Quote the data between the line containing "Given: Click the Приостановить pause button" and the line containing "tap(617, 76)", inclusive, reproducing each line precisely.

--*--

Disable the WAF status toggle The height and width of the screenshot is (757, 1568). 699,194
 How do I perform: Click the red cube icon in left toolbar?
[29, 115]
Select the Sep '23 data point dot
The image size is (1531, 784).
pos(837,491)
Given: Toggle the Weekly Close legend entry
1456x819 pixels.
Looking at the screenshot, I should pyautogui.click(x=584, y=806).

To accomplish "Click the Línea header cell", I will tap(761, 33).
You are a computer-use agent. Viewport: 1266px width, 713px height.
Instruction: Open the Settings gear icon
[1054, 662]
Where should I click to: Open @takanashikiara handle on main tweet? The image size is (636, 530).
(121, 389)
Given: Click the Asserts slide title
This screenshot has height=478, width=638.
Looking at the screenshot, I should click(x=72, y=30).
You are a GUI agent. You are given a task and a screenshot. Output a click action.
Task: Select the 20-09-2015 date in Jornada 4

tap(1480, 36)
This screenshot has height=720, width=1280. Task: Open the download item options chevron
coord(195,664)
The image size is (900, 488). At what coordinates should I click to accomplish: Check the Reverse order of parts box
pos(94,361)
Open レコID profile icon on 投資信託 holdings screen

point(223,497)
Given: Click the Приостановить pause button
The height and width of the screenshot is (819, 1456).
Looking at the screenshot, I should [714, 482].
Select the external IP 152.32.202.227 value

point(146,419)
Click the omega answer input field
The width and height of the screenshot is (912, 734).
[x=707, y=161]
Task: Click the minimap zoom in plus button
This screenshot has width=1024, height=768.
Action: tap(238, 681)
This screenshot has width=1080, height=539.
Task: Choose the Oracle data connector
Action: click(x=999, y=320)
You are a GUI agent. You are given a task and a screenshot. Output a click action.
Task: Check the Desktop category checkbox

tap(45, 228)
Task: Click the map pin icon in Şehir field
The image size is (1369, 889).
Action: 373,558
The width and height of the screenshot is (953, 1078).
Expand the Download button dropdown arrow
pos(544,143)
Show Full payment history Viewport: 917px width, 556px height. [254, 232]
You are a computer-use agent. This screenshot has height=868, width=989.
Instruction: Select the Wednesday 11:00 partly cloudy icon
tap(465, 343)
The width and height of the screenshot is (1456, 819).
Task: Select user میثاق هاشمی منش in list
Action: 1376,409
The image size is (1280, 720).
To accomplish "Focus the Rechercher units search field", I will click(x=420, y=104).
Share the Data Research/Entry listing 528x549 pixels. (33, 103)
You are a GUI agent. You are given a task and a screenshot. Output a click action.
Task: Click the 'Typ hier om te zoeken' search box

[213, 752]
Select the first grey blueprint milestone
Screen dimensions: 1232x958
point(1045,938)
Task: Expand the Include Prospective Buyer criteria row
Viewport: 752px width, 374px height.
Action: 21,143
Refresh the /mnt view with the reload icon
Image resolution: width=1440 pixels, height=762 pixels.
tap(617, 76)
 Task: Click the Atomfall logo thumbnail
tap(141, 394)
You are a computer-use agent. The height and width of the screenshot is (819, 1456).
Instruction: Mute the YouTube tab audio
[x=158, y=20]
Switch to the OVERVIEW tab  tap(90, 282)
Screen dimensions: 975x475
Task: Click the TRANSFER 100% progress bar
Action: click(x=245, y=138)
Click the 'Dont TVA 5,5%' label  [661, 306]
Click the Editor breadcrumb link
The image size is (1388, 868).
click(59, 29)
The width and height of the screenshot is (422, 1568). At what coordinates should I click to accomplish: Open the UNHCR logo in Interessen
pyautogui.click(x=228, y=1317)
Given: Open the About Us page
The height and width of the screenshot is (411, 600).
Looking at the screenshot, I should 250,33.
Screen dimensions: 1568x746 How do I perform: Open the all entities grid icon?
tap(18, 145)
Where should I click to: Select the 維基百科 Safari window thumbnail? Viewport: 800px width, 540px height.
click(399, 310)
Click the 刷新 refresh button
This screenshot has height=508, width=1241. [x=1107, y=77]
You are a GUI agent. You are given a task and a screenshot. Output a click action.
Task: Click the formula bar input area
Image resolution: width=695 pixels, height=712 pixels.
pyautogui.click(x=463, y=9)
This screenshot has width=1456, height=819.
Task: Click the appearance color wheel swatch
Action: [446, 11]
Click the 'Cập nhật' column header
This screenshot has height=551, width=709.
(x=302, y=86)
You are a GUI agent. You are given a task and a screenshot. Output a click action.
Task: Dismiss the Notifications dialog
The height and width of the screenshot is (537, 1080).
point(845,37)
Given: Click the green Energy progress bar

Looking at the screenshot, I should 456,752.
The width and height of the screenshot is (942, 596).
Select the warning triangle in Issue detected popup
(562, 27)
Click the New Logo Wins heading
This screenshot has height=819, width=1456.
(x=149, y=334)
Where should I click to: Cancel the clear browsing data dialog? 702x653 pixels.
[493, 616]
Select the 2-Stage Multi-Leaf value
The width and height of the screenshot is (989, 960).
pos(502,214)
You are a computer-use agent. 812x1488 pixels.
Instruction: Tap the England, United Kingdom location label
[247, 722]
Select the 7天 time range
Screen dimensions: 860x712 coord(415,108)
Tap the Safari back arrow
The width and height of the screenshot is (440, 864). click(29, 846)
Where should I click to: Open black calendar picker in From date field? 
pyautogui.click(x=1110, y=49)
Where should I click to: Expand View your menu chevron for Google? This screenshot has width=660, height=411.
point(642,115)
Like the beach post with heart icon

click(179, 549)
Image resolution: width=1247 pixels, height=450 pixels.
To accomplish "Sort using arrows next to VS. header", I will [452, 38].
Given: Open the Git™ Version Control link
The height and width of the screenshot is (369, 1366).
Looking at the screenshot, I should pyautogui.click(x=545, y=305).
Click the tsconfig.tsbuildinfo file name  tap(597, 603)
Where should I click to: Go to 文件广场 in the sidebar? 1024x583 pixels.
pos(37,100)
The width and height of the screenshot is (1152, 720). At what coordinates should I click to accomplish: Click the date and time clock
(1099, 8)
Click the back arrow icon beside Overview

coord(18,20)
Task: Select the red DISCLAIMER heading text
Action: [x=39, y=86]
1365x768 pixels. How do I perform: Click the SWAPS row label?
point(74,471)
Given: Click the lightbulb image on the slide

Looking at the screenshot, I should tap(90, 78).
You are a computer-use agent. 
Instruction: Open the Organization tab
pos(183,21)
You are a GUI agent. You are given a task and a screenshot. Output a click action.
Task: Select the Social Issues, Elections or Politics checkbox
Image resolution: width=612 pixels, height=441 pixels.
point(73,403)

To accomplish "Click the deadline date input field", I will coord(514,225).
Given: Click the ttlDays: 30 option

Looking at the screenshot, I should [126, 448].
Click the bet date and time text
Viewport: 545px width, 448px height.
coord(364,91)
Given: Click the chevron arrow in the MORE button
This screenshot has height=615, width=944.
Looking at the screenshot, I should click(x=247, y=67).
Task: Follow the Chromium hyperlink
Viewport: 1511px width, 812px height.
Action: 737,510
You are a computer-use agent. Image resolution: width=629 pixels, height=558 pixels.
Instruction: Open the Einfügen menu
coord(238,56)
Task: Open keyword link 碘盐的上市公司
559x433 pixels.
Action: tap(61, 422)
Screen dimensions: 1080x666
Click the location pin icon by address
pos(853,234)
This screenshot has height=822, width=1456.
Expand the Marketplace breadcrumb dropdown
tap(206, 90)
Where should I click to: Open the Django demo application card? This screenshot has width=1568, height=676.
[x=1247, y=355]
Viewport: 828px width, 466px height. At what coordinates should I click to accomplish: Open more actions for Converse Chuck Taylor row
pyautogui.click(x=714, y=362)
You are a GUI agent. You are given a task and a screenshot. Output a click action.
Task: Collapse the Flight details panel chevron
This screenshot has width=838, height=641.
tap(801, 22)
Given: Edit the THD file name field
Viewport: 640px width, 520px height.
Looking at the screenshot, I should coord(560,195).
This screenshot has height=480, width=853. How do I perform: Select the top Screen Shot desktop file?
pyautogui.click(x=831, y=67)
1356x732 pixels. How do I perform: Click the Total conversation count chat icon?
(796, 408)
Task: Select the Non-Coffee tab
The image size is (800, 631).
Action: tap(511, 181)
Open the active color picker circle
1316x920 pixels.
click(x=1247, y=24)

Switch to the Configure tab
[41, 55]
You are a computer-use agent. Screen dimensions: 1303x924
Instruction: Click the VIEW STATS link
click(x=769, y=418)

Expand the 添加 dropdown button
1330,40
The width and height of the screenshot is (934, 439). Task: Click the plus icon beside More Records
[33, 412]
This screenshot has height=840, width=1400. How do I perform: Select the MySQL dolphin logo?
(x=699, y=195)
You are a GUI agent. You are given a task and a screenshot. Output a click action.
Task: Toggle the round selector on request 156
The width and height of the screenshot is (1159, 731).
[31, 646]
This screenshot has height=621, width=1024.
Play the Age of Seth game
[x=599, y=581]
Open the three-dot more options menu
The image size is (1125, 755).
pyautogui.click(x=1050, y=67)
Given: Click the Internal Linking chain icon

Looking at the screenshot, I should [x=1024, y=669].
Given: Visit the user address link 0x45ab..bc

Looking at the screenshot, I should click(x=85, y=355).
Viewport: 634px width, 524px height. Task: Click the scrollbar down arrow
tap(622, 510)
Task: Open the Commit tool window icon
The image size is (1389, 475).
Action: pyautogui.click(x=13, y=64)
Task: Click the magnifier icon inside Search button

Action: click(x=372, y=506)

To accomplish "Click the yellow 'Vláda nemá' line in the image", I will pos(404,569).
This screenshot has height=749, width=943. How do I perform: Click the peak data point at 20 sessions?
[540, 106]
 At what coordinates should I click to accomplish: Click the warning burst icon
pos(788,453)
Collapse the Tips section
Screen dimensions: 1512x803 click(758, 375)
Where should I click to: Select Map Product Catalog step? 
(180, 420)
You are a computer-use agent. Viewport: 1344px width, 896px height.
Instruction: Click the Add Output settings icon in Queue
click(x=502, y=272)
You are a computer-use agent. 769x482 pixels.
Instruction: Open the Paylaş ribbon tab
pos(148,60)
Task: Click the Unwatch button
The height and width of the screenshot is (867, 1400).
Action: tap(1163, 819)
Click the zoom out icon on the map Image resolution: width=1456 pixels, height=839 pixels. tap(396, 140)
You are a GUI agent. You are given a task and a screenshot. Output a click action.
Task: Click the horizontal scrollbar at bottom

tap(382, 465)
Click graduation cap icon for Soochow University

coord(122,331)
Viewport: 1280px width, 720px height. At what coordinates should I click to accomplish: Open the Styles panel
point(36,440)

--*--

Solution to this problem:
Given: Click the Приостановить pause button
The height and width of the screenshot is (819, 1456).
Looking at the screenshot, I should [714, 482].
Select the external IP 152.32.202.227 value

point(146,419)
Click the omega answer input field
The width and height of the screenshot is (912, 734).
[x=707, y=161]
Task: Click the minimap zoom in plus button
This screenshot has width=1024, height=768.
Action: tap(238, 681)
This screenshot has width=1080, height=539.
Task: Choose the Oracle data connector
Action: click(x=999, y=320)
You are a GUI agent. You are given a task and a screenshot. Output a click action.
Task: Check the Desktop category checkbox

tap(45, 228)
Task: Click the map pin icon in Şehir field
The image size is (1369, 889).
Action: 373,558
The width and height of the screenshot is (953, 1078).
Expand the Download button dropdown arrow
pos(544,143)
Show Full payment history Viewport: 917px width, 556px height. [254, 232]
You are a computer-use agent. This screenshot has height=868, width=989.
Instruction: Select the Wednesday 11:00 partly cloudy icon
tap(465, 343)
The width and height of the screenshot is (1456, 819).
Task: Select user میثاق هاشمی منش in list
Action: 1376,409
The image size is (1280, 720).
To accomplish "Focus the Rechercher units search field", I will click(x=420, y=104).
Share the Data Research/Entry listing 528x549 pixels. (33, 103)
You are a GUI agent. You are given a task and a screenshot. Output a click action.
Task: Click the 'Typ hier om te zoeken' search box

[213, 752]
Select the first grey blueprint milestone
Screen dimensions: 1232x958
point(1045,938)
Task: Expand the Include Prospective Buyer criteria row
Viewport: 752px width, 374px height.
Action: 21,143
Refresh the /mnt view with the reload icon
Image resolution: width=1440 pixels, height=762 pixels.
tap(617, 76)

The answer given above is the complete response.